▽

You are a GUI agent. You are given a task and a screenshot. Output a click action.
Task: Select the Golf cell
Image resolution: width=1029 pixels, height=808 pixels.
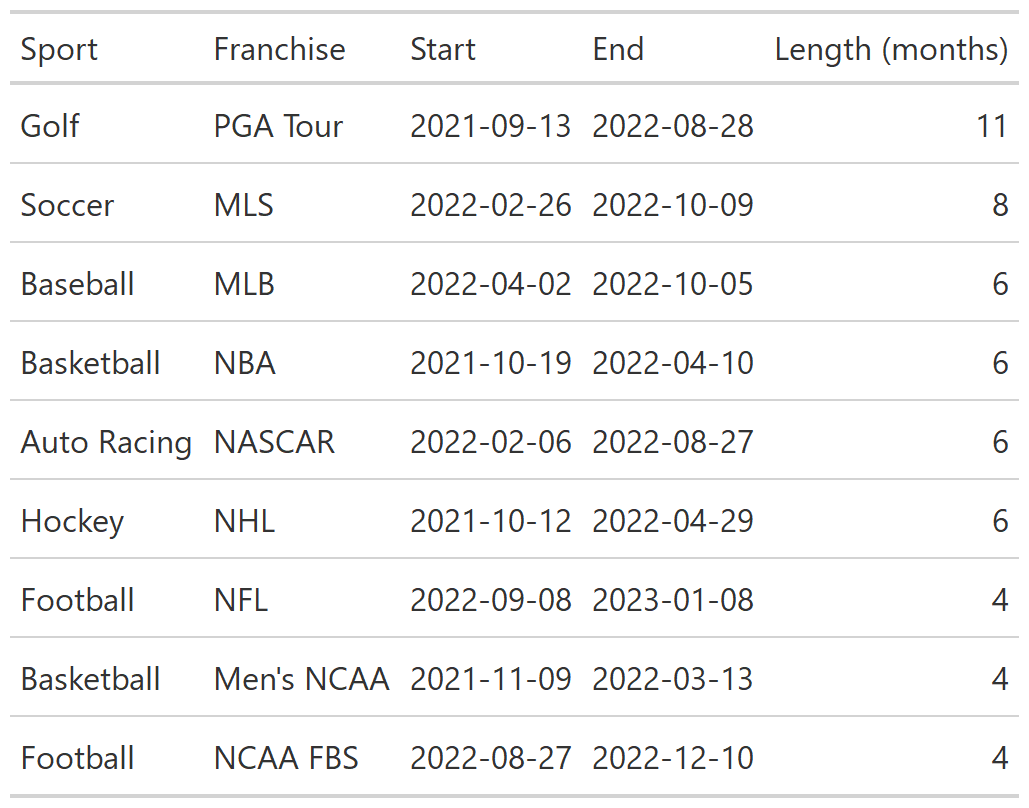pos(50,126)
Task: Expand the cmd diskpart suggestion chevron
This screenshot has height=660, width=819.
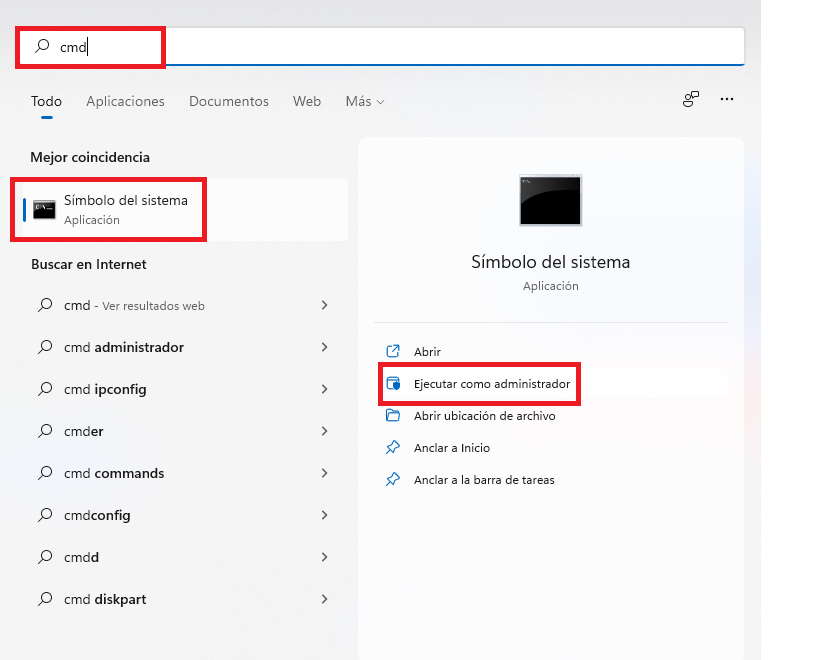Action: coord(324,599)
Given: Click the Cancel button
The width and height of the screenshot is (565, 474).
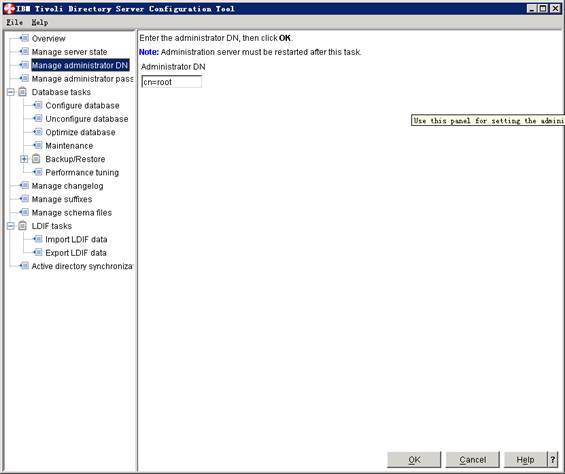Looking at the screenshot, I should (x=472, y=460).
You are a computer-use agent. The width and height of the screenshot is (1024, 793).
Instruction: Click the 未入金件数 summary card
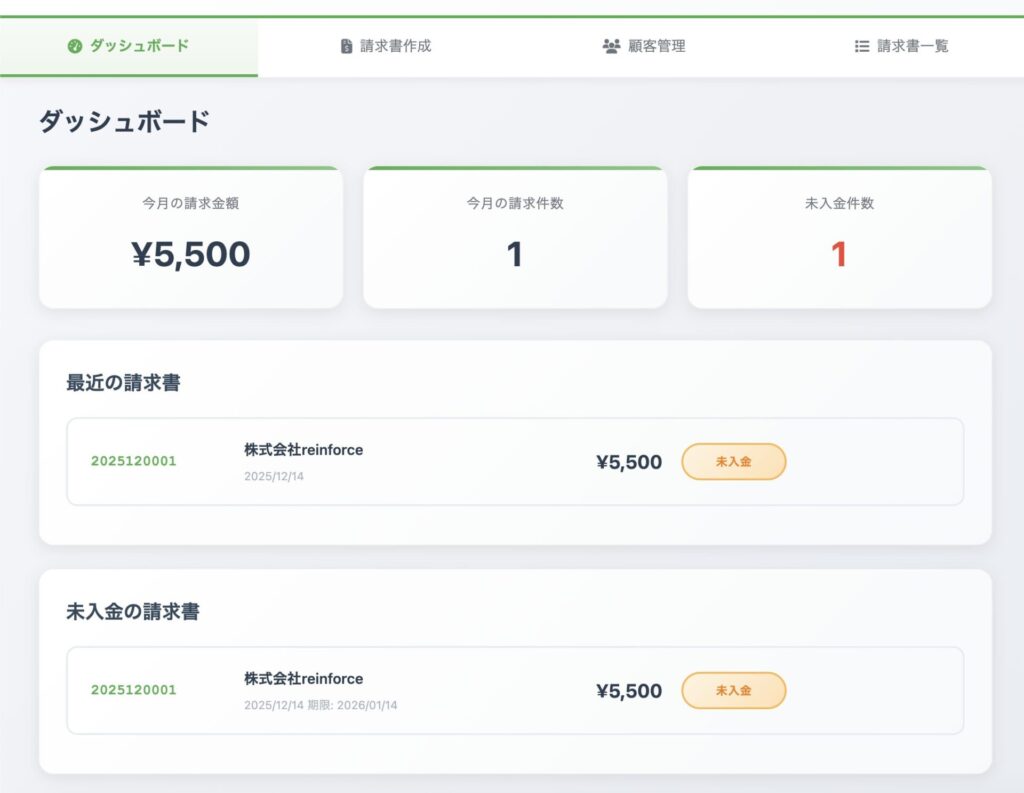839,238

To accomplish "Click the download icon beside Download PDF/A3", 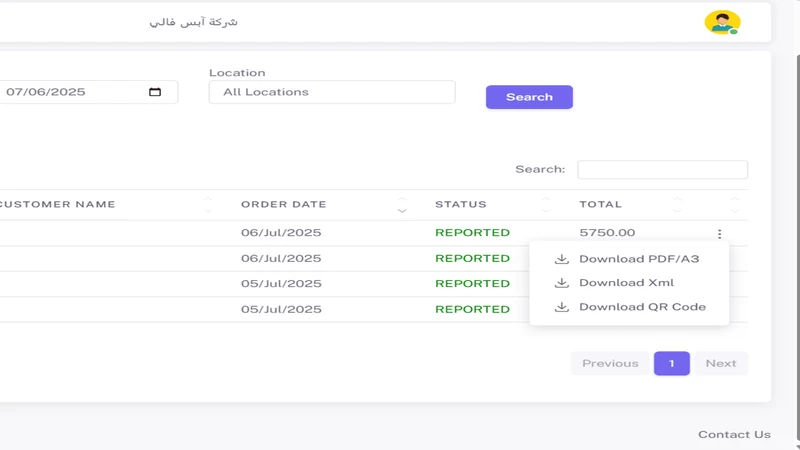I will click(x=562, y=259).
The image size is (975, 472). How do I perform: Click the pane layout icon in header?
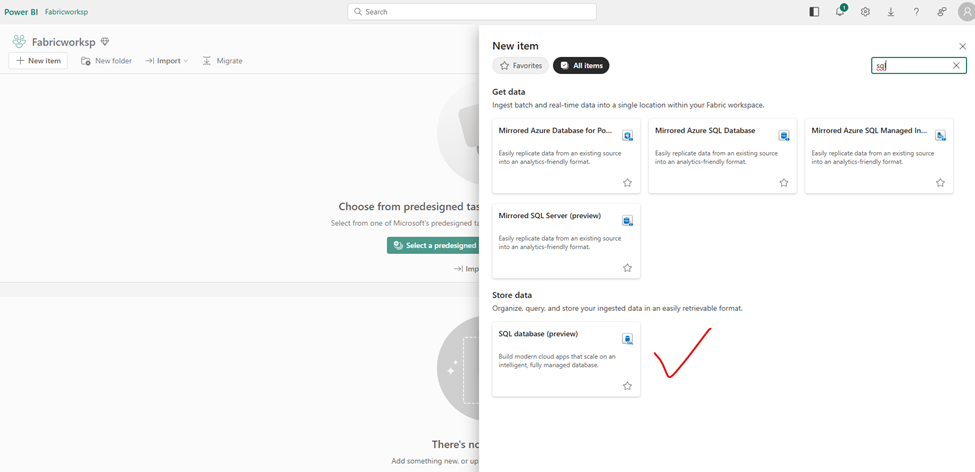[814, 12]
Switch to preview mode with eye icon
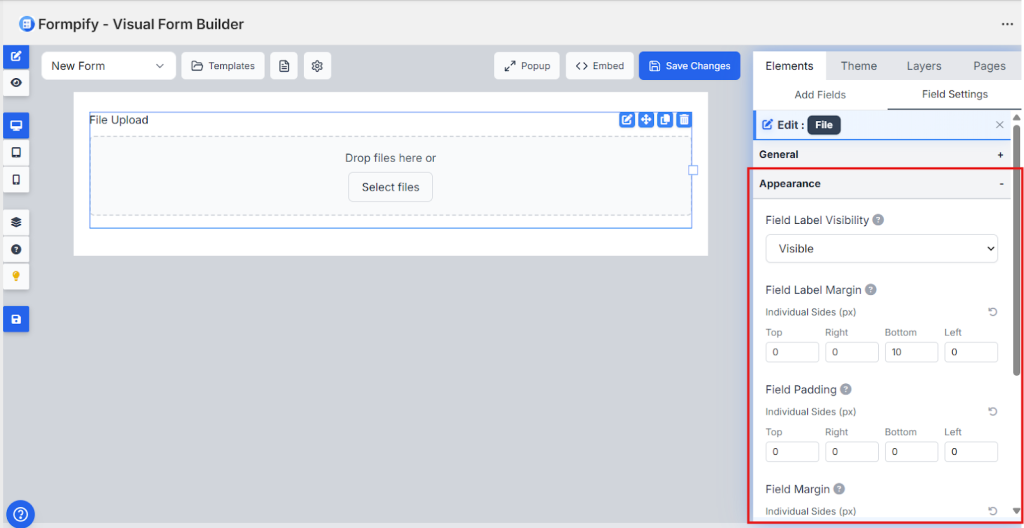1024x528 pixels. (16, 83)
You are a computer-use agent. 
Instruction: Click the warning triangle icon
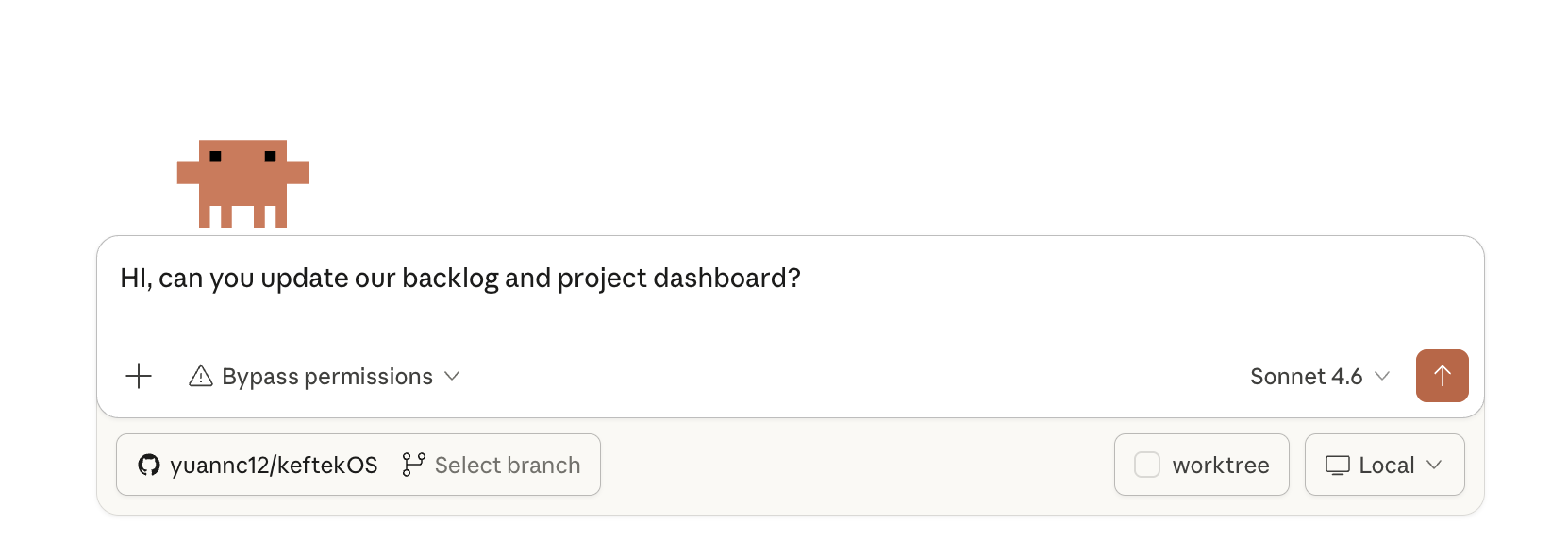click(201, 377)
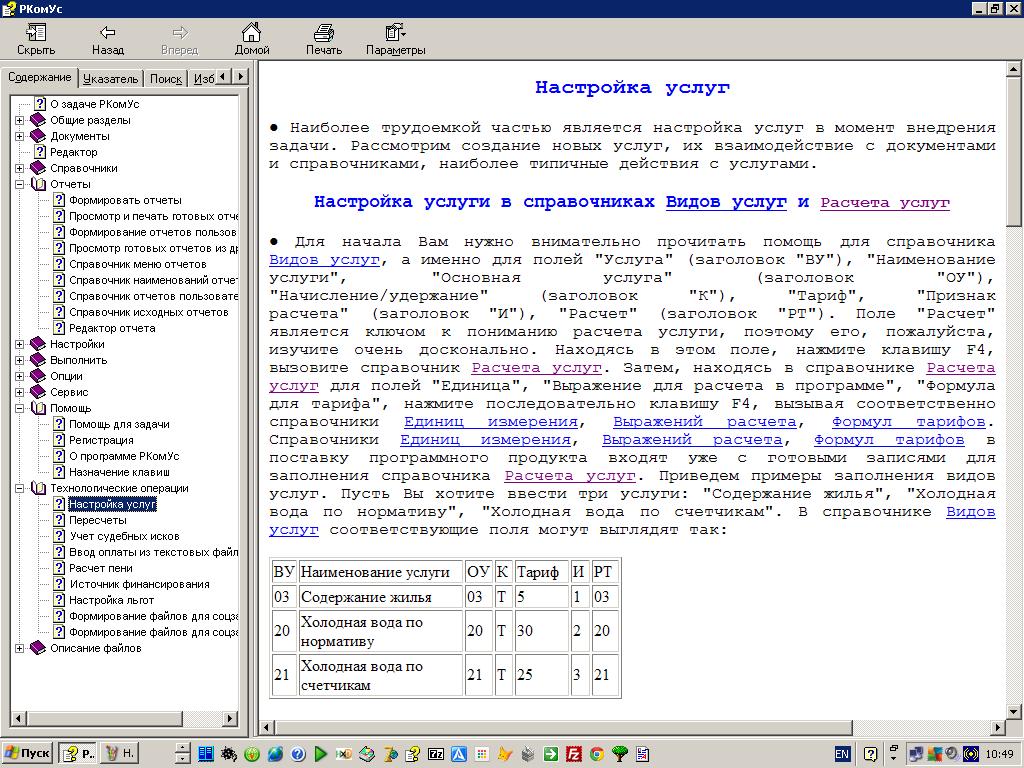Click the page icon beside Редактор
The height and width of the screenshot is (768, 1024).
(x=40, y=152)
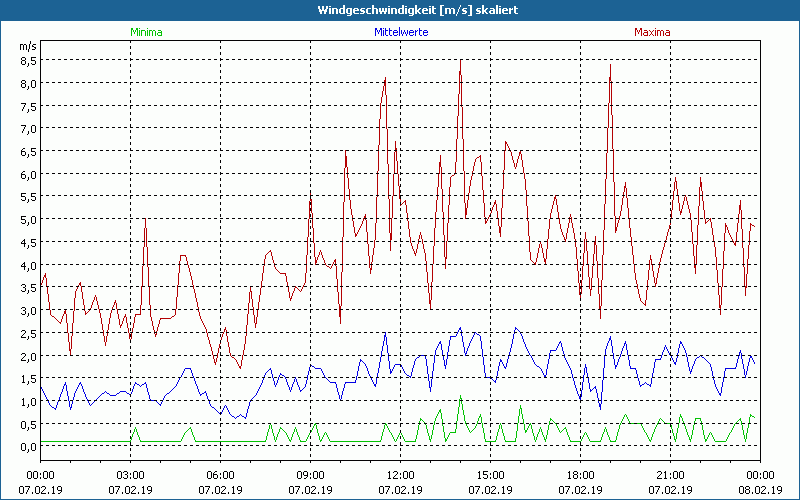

△

WORK INSTRUCTION: Exactly the lines from the one containing "Switch to preview mode with eye icon" through the end of the data above: repeat those, both ends included, and nothing else. Skip the pictures.

FINISHED EXERCISE:
Switch to preview mode with eye icon
1024x528 pixels. (16, 83)
You are a computer-use agent. 
Instruction: Click the warning triangle icon
click(201, 377)
Click the page icon beside Редактор
The height and width of the screenshot is (768, 1024).
(x=40, y=152)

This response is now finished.